VIM Q again

Cameron Simpson cs at zip.com.au
Mon Jun 2 01:38:47 UTC 2008


On 01Jun2008 21:26, Gene Heskett <gene.heskett at verizon.net> wrote:
| On Sunday 01 June 2008, Cameron Simpson wrote:
| >On 01Jun2008 20:19, Gene Heskett <gene.heskett at verizon.net> wrote:
| >| So what am I doing wrong when in the command mode, I type
| >| /s/L1BAE/isspace/&g, or :s/L1BAE/isspace/&g
| >
| >What do you think each of the "&" and the "g" do in your line?
| >
| >Next. What does:
| >  :s/L1BAE/isspace/g
| >do? That's for a single line.
| 
| which has not done anything here even to a single instance of L1A8E

Um, I should have mentioned that that does only the "current" line.
Move your cursor to a line with L1BAE and retry.
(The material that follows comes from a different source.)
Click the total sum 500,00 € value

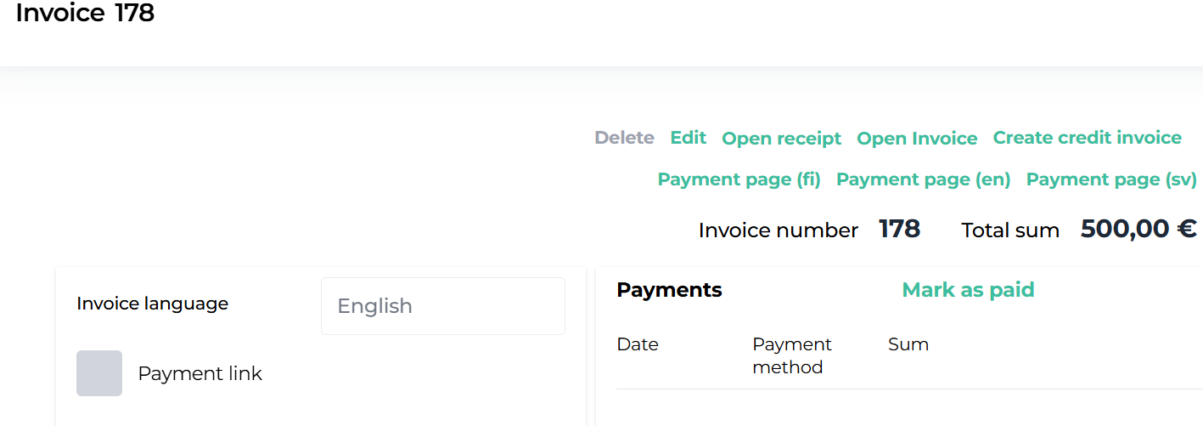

And it seems I typed "L1BAE" and you typed "L1A8E". Sorry, that will
have wasted your time. Corrected in the examples below.

| Every line:
| >  :%s/L1BAE/isspace/g
| The use of the % sign doesn't seem to be mentioned in the :help I have been able 
| to get to.

Maybe not. It's a shorthand for "1,$" i.e. from the first line to the
last line. I see someone else has suggested:

  :g/L1A8E/s//isspace/g

which in this case is semanticly equivalent but internally different.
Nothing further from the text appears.